Although he was the first American Idol contestant eliminated from this season’s Top 12, Brandon Rogers hasn’t generated the kind of enmity that early Idol rejects often produce. The former background singer — as he’s invariably [and accurately, I guess] been described — had the bad fate to produce ambivalence where the contest’s top contestants (Melinda and Lakisha, mostly) are getting love and its lesser lights (Poor, poor Sanjaya) are hearing cruel words. Brandon’s always seemed like a good guy, not that that’s ever had anything to do with being an Idol success.
Oh and it didn’t help that Brandon’s a guy on a season dominated by women, or that he went first (a deadly slot for forgettable performers) in an exhausting two-hour Tuesday episode or that he blundered the lyrics amidst an already pitchy performance. Let’s just say that Brandon knew he was going home.
Actually, we don’t have to say it. Brandon was perfectly willing to admit that he knew his fate both during Wednesday (March 14) night’s results show and talking to reporters on Thursday morning.
"What was going through my head is, I absolutely knew it was coming," he says. "I really felt at peace with the decision."
A few highlights of Brandon’s remarkably polite exit interview:
On what he’d do differently: If I had to do it over again, I would probably pick better songs that showed the range, and I think some of the bigger qualities of my voice. I think I would have done a better job of making myself stand out vocally, like I think a lot of people were waiting for me to do. I never quite did that. But, then again, I have no regrets. Just songs that I like and love to sing, but I didn’t necessarily picked songs that showed up my voice as best as I could have.

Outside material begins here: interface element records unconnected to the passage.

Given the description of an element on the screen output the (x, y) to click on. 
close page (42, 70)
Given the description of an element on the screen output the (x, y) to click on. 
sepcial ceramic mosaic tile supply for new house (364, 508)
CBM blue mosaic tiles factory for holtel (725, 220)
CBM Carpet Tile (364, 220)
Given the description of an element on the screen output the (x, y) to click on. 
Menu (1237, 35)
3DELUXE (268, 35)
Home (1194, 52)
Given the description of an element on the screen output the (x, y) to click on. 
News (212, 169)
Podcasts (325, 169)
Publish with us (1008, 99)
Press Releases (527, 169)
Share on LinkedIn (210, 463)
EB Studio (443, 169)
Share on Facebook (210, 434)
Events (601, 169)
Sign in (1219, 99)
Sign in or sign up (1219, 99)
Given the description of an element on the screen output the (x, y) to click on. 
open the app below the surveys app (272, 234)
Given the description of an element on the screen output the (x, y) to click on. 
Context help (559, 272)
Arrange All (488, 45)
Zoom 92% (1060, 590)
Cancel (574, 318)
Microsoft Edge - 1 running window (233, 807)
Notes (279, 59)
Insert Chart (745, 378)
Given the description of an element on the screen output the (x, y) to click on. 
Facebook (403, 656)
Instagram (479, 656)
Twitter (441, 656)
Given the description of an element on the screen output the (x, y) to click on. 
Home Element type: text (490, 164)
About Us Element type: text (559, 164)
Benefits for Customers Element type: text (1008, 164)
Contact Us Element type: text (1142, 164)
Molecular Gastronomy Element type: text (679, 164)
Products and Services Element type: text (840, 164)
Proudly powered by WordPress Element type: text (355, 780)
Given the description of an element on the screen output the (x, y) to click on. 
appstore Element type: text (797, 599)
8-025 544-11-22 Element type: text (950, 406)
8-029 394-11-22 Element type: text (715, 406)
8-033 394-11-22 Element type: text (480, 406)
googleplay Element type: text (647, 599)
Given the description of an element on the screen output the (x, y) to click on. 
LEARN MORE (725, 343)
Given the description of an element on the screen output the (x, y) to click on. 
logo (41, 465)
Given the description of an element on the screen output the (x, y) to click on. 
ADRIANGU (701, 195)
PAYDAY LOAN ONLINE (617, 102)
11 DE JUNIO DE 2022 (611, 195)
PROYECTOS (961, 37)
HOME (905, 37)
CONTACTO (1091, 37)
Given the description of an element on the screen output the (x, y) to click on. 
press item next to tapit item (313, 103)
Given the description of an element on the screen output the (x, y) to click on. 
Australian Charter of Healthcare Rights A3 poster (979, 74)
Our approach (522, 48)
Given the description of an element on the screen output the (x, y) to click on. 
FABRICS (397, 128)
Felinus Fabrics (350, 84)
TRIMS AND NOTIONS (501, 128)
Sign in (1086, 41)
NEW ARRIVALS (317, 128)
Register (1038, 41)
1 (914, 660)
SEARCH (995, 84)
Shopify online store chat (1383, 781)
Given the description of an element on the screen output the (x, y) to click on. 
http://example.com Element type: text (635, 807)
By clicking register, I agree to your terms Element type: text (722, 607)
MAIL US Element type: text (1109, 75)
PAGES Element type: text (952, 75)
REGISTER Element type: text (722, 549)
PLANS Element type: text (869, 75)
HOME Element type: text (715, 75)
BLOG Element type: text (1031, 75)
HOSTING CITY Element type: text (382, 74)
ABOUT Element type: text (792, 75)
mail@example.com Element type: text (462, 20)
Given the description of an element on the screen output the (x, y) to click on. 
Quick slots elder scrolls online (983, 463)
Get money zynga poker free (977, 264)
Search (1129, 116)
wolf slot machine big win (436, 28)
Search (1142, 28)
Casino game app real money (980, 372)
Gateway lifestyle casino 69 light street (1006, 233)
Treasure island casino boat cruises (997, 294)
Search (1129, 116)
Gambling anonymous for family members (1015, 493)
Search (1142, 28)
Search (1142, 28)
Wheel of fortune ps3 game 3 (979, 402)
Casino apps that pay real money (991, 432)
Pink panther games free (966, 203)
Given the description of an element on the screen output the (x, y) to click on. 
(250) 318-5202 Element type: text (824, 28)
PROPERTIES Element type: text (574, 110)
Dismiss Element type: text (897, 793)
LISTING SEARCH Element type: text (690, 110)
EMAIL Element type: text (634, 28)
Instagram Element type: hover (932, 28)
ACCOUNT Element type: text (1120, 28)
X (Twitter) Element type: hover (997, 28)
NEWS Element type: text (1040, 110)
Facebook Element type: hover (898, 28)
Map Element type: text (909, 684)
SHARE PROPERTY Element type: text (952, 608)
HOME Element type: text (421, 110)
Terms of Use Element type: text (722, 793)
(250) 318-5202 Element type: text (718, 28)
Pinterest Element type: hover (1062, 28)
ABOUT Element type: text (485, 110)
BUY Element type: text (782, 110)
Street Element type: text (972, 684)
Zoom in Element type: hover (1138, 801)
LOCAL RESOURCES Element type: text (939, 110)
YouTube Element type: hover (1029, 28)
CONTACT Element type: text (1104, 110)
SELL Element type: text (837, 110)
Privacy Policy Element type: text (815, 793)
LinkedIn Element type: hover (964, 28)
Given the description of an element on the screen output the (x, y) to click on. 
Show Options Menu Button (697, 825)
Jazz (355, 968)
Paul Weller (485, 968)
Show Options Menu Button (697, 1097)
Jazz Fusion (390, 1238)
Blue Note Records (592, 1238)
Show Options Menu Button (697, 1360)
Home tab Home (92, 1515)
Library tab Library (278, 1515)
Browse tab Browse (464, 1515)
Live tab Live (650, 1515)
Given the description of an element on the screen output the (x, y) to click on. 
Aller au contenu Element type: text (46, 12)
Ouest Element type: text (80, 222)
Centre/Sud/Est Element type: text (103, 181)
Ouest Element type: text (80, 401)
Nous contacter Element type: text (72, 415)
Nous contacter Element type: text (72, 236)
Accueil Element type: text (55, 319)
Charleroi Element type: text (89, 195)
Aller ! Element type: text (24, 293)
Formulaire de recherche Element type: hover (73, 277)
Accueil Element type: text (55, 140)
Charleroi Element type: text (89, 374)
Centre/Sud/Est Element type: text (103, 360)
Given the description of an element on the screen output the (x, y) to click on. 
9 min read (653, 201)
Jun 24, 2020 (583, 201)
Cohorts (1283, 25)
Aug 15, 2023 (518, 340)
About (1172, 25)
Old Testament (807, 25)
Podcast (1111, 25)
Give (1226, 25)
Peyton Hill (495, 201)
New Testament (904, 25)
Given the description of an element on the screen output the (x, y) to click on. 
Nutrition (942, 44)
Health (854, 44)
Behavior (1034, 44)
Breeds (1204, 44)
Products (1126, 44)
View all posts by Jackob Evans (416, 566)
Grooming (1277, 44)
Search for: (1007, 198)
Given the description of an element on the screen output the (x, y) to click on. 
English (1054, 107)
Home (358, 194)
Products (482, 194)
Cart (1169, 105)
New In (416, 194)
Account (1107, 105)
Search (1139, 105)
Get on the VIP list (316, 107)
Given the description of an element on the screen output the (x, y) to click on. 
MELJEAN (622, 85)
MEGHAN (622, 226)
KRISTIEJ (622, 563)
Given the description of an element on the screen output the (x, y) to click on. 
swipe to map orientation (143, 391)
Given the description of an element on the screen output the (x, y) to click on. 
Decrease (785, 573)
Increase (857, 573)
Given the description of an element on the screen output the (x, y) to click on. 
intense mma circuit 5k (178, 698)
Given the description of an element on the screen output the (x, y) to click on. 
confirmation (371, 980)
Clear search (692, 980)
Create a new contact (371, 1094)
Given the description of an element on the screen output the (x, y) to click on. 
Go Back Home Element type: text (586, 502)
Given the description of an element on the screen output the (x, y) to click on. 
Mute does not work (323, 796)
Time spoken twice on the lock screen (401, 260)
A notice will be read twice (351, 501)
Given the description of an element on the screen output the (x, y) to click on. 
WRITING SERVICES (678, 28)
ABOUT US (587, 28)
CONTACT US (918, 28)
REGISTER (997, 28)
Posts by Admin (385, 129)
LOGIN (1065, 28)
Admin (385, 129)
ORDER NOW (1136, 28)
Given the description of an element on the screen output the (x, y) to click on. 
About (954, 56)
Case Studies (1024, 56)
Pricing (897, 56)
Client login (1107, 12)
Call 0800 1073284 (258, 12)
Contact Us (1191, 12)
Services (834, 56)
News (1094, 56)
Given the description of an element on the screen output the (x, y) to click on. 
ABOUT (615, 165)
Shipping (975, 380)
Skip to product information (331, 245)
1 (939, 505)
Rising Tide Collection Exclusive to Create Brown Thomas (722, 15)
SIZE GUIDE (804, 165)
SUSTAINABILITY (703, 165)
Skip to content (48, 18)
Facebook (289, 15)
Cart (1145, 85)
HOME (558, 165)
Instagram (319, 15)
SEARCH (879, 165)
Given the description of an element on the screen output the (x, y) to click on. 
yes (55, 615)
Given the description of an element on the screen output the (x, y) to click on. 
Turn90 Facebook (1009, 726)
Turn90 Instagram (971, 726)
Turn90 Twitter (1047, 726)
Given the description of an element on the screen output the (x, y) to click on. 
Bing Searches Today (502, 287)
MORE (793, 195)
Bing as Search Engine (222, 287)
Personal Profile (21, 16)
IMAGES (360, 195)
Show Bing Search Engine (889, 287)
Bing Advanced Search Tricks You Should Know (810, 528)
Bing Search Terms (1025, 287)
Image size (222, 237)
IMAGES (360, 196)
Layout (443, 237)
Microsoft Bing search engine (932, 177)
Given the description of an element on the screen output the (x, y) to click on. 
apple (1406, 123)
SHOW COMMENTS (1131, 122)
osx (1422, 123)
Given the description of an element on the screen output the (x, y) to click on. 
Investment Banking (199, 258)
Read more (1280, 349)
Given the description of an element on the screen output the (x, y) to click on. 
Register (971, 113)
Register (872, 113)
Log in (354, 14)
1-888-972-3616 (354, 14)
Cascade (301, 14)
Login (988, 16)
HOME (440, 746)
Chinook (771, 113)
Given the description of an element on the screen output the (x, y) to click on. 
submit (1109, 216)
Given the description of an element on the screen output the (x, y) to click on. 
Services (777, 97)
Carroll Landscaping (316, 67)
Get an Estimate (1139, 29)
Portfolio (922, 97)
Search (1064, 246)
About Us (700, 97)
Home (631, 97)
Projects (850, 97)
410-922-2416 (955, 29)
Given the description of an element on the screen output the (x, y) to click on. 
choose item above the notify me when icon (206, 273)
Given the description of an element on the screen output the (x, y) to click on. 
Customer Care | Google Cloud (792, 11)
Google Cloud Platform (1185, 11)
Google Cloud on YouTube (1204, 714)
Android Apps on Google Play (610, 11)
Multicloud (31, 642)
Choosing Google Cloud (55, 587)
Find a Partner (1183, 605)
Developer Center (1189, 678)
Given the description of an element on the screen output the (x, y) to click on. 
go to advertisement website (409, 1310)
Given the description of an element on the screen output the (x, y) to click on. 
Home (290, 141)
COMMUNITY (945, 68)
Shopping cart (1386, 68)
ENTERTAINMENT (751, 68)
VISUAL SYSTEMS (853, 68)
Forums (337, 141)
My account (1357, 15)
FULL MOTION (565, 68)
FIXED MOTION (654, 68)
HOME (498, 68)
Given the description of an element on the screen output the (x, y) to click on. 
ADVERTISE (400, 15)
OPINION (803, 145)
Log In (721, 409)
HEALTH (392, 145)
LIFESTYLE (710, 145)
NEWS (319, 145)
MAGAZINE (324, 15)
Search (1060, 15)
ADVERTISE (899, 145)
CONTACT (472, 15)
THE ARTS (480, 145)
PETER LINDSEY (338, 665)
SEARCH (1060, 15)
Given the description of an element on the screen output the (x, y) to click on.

On forgetting the words: It’s actually kind of funny because I wish I could chalk it up to nerves, or pressure, or going first, as a lot of people speculated. But honestly, it was me having too good of a time. Honestly, I went out there and had a great time. I did my little dance, my little hip shimmy. And the crowd screamed, and that was the loudest the crowd has been that whole time in the competition, and I was like, "Whoa, this is awesome. What the heck am I worth?" I completely lost the line and my mind went blank. I reverted to a different version of the song, and just paused and waited for my opportunity to jump back in. I did so as best as I could.
On whether it’s back to the background for him: I think this gave me the confidence to seek a solo career. I’ve said this before, when you’re a little kid, you don’t dream of being a background singer. It’s a great job and I love every second of doing it. But on the same page, I’ve always wanted to be on that big stage and to get a taste of that is a little too sweet to let that slip away and be relegated to the background once again. So I’m excited to continue going forward on the solo path.
On post-elimination advice from the judges: They all came up to me after I got voted off the other day, and nothing, but positive stuff. They all told me it was my song choice and it was not my singing, and not my ability. It’s all about song choice. I didn’t choose the right songs. And in retrospect being 20/20, hindsight rather, I know that to be true. I know I didn’t pick songs that best displayed what I can do. I had the luck of choosing a good song for the first audition, "Always on My Mind." Honestly, maybe that was a bad song choice because it made them hold me to that standard, and I never quite lived up to it.